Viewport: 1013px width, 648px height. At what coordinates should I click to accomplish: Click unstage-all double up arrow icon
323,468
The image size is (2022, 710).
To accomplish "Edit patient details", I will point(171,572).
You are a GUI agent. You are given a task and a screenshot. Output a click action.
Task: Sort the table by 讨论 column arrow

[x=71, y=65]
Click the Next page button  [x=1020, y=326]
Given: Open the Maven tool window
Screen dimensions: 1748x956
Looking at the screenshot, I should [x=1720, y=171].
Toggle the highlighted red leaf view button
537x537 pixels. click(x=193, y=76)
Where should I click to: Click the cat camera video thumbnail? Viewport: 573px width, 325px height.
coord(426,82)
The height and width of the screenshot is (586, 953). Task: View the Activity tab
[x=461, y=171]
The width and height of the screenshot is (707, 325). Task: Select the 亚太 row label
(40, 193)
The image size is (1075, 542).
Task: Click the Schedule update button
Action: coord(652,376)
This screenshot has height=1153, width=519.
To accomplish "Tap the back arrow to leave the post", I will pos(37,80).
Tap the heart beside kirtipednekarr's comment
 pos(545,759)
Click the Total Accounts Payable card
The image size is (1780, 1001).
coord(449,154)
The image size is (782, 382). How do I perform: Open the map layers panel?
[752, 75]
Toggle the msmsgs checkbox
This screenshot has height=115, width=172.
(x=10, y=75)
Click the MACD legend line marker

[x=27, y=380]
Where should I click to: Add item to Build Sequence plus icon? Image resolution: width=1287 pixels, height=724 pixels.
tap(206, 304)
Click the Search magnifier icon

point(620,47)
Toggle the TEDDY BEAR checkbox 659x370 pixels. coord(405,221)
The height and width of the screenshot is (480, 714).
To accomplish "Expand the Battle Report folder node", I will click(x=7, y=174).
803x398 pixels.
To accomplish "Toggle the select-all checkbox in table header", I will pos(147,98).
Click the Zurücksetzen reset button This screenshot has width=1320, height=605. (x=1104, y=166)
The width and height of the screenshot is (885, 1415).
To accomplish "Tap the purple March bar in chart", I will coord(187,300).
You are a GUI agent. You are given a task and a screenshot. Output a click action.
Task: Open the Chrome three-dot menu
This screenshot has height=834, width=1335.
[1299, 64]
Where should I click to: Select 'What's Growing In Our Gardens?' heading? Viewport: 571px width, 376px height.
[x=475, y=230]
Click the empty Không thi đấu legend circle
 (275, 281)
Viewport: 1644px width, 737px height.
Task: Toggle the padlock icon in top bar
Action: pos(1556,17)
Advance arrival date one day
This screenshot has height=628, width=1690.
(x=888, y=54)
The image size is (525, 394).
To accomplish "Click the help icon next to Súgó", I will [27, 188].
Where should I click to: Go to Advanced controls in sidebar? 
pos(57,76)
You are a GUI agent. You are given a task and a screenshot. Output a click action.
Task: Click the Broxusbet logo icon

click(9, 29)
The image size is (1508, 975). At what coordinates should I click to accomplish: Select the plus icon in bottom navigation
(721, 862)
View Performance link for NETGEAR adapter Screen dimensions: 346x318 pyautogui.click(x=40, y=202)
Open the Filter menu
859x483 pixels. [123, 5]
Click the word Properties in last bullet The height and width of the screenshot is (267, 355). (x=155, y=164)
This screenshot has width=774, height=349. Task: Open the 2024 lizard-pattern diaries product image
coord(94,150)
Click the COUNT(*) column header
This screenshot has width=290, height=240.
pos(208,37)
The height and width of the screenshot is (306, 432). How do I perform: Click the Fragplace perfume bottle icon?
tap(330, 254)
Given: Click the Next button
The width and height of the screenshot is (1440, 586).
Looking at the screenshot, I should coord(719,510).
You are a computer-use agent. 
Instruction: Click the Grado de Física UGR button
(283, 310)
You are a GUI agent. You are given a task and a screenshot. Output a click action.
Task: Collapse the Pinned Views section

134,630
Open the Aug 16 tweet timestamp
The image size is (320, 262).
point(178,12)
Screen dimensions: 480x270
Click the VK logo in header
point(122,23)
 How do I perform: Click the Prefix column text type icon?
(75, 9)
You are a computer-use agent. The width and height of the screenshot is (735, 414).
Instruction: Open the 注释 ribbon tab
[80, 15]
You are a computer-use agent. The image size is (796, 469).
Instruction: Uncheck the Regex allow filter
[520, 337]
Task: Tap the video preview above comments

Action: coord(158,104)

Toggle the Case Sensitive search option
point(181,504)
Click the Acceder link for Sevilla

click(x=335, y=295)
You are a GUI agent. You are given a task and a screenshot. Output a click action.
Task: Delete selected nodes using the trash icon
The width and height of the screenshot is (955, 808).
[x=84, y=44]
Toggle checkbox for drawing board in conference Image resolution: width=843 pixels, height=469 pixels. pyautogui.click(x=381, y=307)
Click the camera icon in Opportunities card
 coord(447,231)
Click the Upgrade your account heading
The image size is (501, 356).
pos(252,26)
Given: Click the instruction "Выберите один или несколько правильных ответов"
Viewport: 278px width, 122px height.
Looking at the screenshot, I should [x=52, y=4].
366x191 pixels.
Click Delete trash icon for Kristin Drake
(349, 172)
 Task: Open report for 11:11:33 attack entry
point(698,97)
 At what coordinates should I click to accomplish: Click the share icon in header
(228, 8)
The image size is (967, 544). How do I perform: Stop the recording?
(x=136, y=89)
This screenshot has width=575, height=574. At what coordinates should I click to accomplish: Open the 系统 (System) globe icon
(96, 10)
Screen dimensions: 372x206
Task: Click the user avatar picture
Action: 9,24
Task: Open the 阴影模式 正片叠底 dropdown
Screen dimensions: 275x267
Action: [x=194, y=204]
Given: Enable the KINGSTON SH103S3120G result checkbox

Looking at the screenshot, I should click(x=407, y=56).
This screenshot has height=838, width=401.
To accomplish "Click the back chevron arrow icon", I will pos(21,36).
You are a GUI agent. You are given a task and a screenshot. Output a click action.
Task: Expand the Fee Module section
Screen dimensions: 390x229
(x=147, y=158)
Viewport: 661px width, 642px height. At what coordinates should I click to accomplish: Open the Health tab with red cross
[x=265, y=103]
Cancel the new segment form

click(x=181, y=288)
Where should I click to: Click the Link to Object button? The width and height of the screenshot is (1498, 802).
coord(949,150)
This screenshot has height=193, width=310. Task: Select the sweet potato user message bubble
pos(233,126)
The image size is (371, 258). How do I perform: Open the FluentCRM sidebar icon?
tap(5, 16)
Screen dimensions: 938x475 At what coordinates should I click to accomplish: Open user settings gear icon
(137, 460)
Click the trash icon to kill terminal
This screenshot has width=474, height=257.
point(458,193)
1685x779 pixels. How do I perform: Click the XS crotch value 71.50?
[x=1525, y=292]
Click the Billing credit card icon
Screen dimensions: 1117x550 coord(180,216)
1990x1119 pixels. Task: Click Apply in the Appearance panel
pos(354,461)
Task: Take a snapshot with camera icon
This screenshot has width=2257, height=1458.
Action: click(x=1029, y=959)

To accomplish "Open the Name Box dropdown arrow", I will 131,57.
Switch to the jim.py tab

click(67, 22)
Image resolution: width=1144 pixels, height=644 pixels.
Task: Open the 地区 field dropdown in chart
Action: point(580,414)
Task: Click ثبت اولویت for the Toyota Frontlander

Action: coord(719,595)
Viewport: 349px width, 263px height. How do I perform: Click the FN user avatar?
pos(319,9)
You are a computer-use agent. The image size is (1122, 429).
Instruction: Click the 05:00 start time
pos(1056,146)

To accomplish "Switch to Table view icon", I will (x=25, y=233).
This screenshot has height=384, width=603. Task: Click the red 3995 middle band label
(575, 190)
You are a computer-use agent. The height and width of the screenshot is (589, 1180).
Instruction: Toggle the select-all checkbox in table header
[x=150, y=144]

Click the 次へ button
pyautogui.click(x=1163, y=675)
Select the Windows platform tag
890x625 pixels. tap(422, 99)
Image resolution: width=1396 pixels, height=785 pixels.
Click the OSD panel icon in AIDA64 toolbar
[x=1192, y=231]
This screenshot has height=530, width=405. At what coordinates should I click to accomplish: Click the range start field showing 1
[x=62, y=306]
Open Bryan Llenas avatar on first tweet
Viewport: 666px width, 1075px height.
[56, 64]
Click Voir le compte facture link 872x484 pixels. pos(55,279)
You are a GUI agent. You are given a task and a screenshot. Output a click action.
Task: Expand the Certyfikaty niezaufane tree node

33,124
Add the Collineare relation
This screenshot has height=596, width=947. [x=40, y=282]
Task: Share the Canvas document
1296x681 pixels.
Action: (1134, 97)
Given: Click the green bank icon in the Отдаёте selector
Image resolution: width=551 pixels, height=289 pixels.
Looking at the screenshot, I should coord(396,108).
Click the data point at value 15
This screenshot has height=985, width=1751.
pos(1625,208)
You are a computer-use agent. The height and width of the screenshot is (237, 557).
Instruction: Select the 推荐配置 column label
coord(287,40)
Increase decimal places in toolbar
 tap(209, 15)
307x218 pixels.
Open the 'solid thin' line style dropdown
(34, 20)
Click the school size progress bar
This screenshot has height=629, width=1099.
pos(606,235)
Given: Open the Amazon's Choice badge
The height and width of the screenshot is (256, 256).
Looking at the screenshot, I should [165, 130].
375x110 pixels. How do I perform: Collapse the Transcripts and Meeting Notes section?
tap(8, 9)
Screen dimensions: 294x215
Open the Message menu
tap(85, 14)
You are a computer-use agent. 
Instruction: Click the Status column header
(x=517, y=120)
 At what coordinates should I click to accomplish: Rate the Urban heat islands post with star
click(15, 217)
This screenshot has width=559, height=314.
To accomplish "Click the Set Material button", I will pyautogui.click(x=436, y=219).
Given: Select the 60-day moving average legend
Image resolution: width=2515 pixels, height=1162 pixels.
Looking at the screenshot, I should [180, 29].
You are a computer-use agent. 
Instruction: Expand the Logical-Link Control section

• • •

Rewrite the data from the line containing "Click Voir le" through the line containing "This screenshot has height=596, width=947." as a two-column CSV headed instruction and click. Give one row for each action to perform, with its wording under instruction and its answer under click, each in a single quoted field with line breaks replaced by spaces.

instruction,click
"Click Voir le compte facture link 872x484 pixels.","pos(55,279)"
"You are a GUI agent. You are given a task and a screenshot. Output a click action. Task: Expand the Certyfikaty niezaufane tree node","33,124"
"Add the Collineare relation","This screenshot has height=596, width=947. [x=40, y=282]"